#### Task prompt
Reproduce the stretch of rows from the line containing "This screenshot has width=950, height=544." through the line containing "coord(959,23)", replacing "Viewport" with "Screen" and leaving everything else unchanged.

___ Items ___

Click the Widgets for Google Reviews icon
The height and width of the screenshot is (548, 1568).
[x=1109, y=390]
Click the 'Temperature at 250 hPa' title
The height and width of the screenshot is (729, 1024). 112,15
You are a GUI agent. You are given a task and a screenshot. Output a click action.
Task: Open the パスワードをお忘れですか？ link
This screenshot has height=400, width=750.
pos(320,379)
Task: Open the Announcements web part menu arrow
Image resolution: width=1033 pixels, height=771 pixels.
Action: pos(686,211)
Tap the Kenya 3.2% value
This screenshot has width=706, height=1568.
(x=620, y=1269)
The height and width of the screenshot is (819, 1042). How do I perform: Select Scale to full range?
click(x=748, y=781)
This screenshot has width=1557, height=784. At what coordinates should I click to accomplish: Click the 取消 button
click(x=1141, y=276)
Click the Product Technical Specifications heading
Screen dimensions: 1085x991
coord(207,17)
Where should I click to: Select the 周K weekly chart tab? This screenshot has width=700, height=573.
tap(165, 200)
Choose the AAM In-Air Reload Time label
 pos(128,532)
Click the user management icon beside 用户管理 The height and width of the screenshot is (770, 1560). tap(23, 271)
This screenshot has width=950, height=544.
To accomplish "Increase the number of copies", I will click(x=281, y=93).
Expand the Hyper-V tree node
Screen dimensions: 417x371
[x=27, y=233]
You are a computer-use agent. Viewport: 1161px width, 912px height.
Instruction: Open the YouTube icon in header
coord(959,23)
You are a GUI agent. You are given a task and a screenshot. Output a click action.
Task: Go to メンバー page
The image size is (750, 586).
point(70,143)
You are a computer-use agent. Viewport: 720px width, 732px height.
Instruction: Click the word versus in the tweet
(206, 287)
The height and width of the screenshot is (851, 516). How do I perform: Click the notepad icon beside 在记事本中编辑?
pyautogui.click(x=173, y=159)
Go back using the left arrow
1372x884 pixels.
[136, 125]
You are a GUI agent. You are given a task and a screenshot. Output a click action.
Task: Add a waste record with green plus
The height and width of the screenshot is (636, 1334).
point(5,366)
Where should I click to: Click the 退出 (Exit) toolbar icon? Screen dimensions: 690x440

___

#### Final answer
This screenshot has width=950, height=544.
To accomplish "Increase the number of copies", I will click(x=281, y=93).
Expand the Hyper-V tree node
Screen dimensions: 417x371
[x=27, y=233]
You are a computer-use agent. Screen: 1161px width, 912px height.
Instruction: Open the YouTube icon in header
coord(959,23)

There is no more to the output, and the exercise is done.